Evren bana "Seni MIT müsteşarı yapacağım" dedi
- Demirel, Erbakan, Ecevit, Özal, Evren, Erdoğan... Liderler neden size ilk açıklamalarını yapıyorlar.
- 12 Eylül oldu, tüm siyasi liderler yasaklı. Herkes cüzzamlı gibi onlardan uzak duruyor. Ama hepsiyle hukukum var. Ve hepsiyle görüşüyordum. Görüşmemem konusunda yüksek merciler tarafından uyarıldım. Ama yine de görüştüm. Sonra yasaklar kalktı, kimi cumhurbaşkanı kimi başbakan oldu ve ilk açıklamaları için beni tercih ettiler.
- Sizi uyaran yüksek merciler kimlerdi?
- Kenan Evren bir gün dedi ki "Seni MİT'e müsteşar yapacağım." Ben de "Ben MİT'in yolunu bilmem nereden çıktı bu" dedim. O da bana "Hakkında işlemler yapılmıyorsa şunu bil yazılarına ham istihbarat muamelesi yapıyoruz" dedi.
- Siz mütevazılığınızla tanınıyorsunuz ama haberciliğiniz son derece iddialı.
- Demirel Zincirbozan'a gönderileceğini benden öğrendi.

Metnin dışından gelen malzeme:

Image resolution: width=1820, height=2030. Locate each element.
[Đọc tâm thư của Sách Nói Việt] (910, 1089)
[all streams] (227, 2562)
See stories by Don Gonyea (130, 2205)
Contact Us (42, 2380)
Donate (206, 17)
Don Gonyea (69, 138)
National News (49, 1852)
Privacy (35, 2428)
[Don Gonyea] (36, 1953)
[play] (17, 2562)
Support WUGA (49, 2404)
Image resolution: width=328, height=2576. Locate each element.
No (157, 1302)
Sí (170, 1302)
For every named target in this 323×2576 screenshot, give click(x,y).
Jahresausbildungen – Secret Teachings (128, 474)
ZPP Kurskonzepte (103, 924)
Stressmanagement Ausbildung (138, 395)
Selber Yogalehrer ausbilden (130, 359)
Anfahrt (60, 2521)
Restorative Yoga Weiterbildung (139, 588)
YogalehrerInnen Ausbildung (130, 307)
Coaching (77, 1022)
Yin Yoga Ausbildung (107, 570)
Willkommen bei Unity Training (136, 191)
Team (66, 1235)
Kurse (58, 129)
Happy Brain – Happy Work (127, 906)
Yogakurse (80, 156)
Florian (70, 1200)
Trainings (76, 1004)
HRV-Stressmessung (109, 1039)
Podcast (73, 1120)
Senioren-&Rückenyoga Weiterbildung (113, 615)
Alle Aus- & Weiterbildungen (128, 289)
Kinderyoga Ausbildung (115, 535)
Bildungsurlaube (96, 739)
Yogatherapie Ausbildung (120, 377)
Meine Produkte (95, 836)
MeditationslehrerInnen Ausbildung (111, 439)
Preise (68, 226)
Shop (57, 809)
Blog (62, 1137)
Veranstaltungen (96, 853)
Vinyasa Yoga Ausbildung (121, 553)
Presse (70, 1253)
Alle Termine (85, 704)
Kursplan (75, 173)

Erbakan 28 Şubat'ın olacağını beden öğrendi. Ahmet Necdet Sezer'in cumhurbaşkanlığına seçileceğini Türkiye benden öğrendi. Aziz Kocaoğlu ikinci defa İzmir Büyükşehir Belediye Başkanlığı'na aday gösterileceğini benden öğrendi. Bazı yazılarımı Özal gelip mecliste okurdu. Bazı yazılarımı CHP'liler meclis gündemine getirirdi. Her yazdığım bilgiyi iki kere teyit ederim. Bilgileri farklı kaynaklardan doğrulatırım. Mesleğimi kuralına uygun yapıyorum. O zaman da güvenilir bir kalem oluyorsunuz.